Configuring Scale and GPUs#
Increasing the scale of a Ray Train training run is simple and can be done in a few lines of code.
The main interface for this is the ScalingConfig
,
which configures the number of workers and the resources they should use.
In this guide, a worker refers to a Ray Train distributed training worker, which is a Ray Actor that runs your training function.
Increasing the number of workers#
The main interface to control parallelism in your training code is to set the
number of workers. This can be done by passing the num_workers
attribute to
the ScalingConfig
:
from ray.train import ScalingConfig
scaling_config = ScalingConfig(
num_workers=8
)
Using GPUs#
To use GPUs, pass use_gpu=True
to the ScalingConfig
.
This will request one GPU per training worker. In the example below, training will
run on 8 GPUs (8 workers, each using one GPU).
from ray.train import ScalingConfig
scaling_config = ScalingConfig(
num_workers=8,
use_gpu=True
)
Using GPUs in the training function#
When use_gpu=True
is set, Ray Train will automatically set up environment variables
in your training function so that the GPUs can be detected and used
(e.g. CUDA_VISIBLE_DEVICES
).
You can get the associated devices with ray.train.torch.get_device()
.
import torch
from ray.train import ScalingConfig
from ray.train.torch import TorchTrainer, get_device
def train_func():
assert torch.cuda.is_available()
device = get_device()
assert device == torch.device("cuda:0")
trainer = TorchTrainer(
train_func,
scaling_config=ScalingConfig(
num_workers=1,
use_gpu=True
)
)
trainer.fit()
Assigning multiple GPUs to a worker#
Sometimes you might want to allocate multiple GPUs for a worker. For example,
you can specify resources_per_worker={"GPU": 2}
in the ScalingConfig
if you want to
assign 2 GPUs for each worker.
You can get a list of associated devices with ray.train.torch.get_devices()
.
import torch
from ray.train import ScalingConfig
from ray.train.torch import TorchTrainer, get_device, get_devices
def train_func():
assert torch.cuda.is_available()
device = get_device()
devices = get_devices()
assert device == torch.device("cuda:0")
assert devices == [torch.device("cuda:0"), torch.device("cuda:1")]
trainer = TorchTrainer(
train_func,
scaling_config=ScalingConfig(
num_workers=1,
use_gpu=True,
resources_per_worker={"GPU": 2}
)
)
trainer.fit()
Setting the GPU type#
Ray Train allows you to specify the accelerator type for each worker.

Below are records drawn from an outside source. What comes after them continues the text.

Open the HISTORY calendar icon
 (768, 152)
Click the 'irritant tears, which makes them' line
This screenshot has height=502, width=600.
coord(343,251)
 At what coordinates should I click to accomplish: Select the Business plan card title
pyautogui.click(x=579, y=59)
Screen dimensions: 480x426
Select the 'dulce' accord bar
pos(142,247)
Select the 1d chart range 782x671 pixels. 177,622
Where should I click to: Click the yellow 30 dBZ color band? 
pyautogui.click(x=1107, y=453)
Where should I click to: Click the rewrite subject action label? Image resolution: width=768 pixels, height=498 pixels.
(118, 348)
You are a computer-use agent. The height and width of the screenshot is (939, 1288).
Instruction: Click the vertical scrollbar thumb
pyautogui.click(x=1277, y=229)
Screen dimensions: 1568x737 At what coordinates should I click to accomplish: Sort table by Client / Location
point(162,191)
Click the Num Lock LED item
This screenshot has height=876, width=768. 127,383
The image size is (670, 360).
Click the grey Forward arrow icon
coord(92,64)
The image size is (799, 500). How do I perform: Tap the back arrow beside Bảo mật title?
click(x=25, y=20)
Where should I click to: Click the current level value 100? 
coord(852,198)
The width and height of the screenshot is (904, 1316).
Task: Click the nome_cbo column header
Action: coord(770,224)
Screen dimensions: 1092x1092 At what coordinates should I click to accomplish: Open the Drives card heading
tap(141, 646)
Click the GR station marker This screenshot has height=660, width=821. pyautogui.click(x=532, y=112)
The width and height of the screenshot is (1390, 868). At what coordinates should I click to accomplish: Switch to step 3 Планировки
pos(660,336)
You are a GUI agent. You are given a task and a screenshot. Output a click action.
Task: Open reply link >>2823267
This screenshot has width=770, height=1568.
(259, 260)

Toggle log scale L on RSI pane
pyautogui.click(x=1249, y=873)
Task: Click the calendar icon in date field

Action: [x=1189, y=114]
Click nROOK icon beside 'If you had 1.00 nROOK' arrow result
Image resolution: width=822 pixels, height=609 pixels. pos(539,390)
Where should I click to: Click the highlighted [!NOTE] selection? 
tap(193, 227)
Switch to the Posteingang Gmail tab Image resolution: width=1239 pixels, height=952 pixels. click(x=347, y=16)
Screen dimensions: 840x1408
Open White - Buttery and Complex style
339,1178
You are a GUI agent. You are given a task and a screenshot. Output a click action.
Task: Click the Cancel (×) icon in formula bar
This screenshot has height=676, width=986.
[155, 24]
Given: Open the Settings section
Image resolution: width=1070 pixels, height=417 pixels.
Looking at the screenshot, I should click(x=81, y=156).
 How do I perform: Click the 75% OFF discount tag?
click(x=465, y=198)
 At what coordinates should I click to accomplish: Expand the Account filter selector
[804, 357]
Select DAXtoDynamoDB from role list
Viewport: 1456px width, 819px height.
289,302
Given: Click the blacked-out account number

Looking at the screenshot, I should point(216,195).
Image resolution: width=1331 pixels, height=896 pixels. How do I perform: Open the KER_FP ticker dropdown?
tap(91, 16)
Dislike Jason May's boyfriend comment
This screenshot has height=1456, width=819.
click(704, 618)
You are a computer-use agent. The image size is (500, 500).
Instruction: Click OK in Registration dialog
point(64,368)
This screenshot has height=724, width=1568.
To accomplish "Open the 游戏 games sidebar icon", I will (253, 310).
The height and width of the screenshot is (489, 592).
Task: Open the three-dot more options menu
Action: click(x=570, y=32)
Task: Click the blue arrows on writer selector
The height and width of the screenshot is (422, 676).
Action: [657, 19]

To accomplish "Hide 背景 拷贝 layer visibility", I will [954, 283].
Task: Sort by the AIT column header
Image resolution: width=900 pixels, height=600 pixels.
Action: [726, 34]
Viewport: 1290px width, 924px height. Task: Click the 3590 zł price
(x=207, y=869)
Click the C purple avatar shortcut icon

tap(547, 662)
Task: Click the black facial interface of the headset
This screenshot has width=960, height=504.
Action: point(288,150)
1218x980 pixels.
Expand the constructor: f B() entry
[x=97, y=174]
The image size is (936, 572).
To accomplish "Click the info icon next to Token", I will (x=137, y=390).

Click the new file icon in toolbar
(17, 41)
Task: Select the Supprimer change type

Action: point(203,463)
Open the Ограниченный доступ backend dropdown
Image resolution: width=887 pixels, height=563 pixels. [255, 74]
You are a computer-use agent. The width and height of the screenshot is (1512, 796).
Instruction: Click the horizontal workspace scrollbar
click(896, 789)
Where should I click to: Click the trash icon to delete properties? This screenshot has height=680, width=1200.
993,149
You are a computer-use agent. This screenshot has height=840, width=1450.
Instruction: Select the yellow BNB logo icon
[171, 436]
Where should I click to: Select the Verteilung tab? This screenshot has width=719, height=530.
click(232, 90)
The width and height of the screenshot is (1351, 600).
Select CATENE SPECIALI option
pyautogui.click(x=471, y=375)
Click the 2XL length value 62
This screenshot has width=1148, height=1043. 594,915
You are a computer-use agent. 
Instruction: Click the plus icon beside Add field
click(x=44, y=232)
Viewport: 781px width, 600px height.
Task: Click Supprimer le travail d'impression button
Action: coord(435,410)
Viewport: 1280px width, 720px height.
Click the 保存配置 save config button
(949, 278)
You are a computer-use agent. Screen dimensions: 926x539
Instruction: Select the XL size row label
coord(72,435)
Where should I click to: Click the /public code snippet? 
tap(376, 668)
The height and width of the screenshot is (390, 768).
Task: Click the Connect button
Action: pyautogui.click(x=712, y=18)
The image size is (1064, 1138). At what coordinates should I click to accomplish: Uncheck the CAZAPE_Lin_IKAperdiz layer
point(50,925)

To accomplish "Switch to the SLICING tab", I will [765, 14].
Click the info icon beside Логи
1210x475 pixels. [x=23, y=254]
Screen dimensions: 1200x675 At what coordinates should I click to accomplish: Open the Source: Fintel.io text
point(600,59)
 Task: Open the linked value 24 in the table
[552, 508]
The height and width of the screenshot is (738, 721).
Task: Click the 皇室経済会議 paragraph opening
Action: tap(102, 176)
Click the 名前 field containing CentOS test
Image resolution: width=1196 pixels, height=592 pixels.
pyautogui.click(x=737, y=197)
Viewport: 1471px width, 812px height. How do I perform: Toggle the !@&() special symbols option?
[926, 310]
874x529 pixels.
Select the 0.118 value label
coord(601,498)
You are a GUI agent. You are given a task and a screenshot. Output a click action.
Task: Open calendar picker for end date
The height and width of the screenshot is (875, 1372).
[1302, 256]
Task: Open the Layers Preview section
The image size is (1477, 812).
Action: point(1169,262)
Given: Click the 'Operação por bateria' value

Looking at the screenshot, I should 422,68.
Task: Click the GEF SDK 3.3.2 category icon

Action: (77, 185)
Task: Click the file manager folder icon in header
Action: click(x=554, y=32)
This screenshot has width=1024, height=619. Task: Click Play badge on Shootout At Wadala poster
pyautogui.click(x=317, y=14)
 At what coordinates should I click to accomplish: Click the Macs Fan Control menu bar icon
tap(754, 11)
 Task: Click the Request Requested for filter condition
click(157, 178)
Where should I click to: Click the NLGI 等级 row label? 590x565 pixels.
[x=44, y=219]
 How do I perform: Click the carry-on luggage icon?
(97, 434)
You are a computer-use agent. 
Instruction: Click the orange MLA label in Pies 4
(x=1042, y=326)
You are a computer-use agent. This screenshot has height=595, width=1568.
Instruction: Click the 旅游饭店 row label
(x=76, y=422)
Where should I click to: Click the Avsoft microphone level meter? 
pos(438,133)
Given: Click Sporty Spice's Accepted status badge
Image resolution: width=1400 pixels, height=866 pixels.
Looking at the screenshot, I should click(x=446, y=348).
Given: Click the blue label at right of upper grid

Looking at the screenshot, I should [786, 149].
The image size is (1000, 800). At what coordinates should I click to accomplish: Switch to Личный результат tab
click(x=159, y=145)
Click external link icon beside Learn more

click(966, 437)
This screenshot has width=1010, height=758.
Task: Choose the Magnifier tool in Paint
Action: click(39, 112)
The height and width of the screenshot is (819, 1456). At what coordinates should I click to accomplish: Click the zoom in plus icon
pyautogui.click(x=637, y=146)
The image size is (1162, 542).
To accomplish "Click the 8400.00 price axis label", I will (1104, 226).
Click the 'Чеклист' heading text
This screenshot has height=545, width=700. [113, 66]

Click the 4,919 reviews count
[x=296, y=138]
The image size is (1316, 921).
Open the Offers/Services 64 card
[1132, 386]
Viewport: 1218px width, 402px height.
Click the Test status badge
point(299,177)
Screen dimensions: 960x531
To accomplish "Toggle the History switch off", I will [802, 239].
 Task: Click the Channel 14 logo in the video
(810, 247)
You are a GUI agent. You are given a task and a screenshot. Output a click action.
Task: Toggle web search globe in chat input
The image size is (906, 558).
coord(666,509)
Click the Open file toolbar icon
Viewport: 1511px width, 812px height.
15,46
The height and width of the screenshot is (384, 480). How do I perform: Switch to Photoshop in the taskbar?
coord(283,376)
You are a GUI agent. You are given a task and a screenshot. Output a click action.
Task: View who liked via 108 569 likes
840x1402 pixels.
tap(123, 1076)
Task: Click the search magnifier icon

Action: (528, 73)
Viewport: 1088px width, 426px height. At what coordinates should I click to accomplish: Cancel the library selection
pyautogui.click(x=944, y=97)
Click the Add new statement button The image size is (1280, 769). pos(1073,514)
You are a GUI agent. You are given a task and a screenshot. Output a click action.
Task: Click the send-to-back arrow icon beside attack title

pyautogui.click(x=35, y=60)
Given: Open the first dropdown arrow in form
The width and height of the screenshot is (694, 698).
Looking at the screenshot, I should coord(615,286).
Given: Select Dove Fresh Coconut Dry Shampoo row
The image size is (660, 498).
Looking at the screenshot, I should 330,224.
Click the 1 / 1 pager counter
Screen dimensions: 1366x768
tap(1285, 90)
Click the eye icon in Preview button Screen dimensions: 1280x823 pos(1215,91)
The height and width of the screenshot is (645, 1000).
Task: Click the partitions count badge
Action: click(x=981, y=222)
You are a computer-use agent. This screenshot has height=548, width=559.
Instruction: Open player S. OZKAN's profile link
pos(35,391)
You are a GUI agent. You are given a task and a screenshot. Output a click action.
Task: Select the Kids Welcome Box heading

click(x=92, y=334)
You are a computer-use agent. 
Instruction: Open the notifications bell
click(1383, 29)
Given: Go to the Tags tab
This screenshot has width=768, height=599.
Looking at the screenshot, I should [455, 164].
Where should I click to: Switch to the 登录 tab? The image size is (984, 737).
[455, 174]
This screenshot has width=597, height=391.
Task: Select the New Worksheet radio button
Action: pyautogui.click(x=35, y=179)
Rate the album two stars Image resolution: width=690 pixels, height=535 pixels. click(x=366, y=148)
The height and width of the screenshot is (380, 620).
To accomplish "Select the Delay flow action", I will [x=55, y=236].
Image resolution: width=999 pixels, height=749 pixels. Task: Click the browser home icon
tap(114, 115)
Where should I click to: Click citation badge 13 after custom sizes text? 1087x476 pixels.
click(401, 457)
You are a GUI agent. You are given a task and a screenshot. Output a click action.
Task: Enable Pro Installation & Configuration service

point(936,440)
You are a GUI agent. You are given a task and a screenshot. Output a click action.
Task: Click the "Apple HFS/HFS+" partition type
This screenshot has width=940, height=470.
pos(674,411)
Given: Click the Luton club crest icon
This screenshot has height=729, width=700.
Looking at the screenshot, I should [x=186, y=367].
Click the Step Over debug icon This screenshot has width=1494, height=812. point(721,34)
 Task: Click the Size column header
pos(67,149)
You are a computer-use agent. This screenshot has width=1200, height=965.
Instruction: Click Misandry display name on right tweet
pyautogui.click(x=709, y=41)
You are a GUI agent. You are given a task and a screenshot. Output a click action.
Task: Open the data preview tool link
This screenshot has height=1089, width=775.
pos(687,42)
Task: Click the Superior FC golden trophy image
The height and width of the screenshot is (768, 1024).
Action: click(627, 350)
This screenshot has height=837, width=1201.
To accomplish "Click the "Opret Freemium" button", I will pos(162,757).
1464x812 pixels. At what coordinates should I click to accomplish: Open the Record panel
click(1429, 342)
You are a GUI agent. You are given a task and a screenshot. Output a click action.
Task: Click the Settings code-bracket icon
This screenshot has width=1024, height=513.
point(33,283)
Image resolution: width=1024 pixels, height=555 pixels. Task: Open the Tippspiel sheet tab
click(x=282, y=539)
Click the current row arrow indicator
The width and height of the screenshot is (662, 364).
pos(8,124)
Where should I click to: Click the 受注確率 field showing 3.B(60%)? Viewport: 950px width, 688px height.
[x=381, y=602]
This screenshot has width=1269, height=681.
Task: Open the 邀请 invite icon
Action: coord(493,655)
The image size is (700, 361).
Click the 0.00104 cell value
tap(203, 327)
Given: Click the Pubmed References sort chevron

This is useful if you want to use a specific accelerator type for model training.
In a heterogeneous Ray cluster, this means that your training workers will be forced to run on the specified GPU type,
rather than on any arbitrary GPU node. You can get a list of supported accelerator_type
from
the available accelerator types.
For example, you can specify accelerator_type="A100"
in the ScalingConfig
if you want to
assign each worker a NVIDIA A100 GPU.
Tip
Ensure that your cluster has instances with the specified accelerator type or is able to autoscale to fulfill the request.
ScalingConfig(
num_workers=1,
use_gpu=True,
accelerator_type="A100"
)
(PyTorch) Setting the communication backend#
PyTorch Distributed supports multiple backends
for communicating tensors across workers. By default Ray Train will use NCCL when use_gpu=True
and Gloo otherwise.
If you explictly want to override this setting, you can configure a TorchConfig
and pass it into the TorchTrainer
.
from ray.train.torch import TorchConfig, TorchTrainer
trainer = TorchTrainer(
train_func,
scaling_config=ScalingConfig(
num_workers=num_training_workers,
use_gpu=True, # Defaults to NCCL
),
torch_config=TorchConfig(backend="gloo"),
)
(NCCL) Setting the communication network interface#
When using NCCL for distributed training, you can configure the network interface cards that are used for communicating between GPUs by setting the NCCL_SOCKET_IFNAME environment variable.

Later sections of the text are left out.